Boo belum sempat meraih seragamnya yang ada di tepi ranjang dekat dengan posisi William.

"Cepat kemari dan perlihatkan punggungmu," ucap William tenang. Ia mengetuk-ngetuk sepatu mengkilapnya di lantai.

"A-aku sudah membaik. Kau pergilah. Aku ingin ke sekolah," sergah Boo buru-buru mengeratkan genggamanya pada handuk.

"Cepatlah sebelum kau terlambat ke sekolah."

Perlahan Boo telah berada di tepi ranjang. Membelakangi William dan perlahan menanggalkan handuknya sebatas area punggung.

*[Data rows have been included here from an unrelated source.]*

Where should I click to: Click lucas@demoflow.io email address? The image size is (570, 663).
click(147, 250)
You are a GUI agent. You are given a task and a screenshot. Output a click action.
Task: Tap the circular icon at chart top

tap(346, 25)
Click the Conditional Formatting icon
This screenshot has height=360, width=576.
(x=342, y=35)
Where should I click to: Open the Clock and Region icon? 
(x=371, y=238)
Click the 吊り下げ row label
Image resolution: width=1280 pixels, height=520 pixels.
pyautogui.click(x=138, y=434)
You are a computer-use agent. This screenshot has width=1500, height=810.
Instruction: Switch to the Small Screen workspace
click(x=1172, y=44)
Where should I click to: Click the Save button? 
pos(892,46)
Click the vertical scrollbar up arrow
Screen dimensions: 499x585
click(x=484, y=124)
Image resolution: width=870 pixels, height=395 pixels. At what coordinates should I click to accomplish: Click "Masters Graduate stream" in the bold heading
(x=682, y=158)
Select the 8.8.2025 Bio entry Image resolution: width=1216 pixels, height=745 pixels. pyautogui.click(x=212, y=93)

Udara pagi begitu dingin menyentuh kulit tubuhnya yang terbuka. 

"Cepatlah. Aku kedinginan!" 

William dengan cepat mengolesi sesuatu di sepanjang tulang punggungnya hingga pinggang. 

Rasanya dingin dan membuat tubuhnya meremang. 

Sentuhannya begitu hati-hati saat ia mengoles kembali sisi yang lainnya. 

Sapuannya lirih, menggelitik dan membuatnya memerah. Ia malu sekali.

"Sudah." 

William kembali menutupi punggungnya dan berdehem keras, "Kau akan pergi denganku. Kutunggu lima menit di ruang makan." 

Rasa canggung terasa saat William tak sengaja terbentur pintu saat ingin pergi. 

Begitupun, Boo. Gadis itu, masih memerah akibat pengobatan instan yang dilakukan Will.

"Hah, sudahlah."

¶¶________________¶¶

"Malam ini giliranku berpatroli. Kau tenang saja. Iya... Tentu aku tak akan terlambat....."

"... Apa maksudmu? Seseorang melanggar batasan? Sudah kukatakan untuk memperketat jalur itu!"

Boo terkesiap mendapati Judish dengan wajah memerah padam dan menggeram kesal menghubungi seseorang di sana. 

Sepertinya hal buruk terjadi.

Ia bahkan lupa jika tujuannya ke ruang makan. 

Kakinya justru melangkah lebih dekat ke kamar Judish. Memastikan suatu hal.

Ya, mungkin saja.

Namun langkahnya terhenti saat Judish tiba-tiba saja mematikan sambungan teleponnya. 

"Sebaiknya kau jangan menguping pembicaraan seseorang, Boo." 

Sial, ketahuan!

Ia berlari cepat meninggalkan kamar Judish dan duduk di ruang makan setelah William memintanya.

"Kau tak menyisir rambutmu?" tanya William saat Boo baru saja menggingit roti panggangnya. 

"Ah, itu—"

Belum ia menjawab pertanyaan Will, Judish duduk di sampingnya.

"Bagaimana ia sempat untuk menyisir rambut jika langkahnya justru lebih memilih ke kamarku. Bukan begitu, Boo?"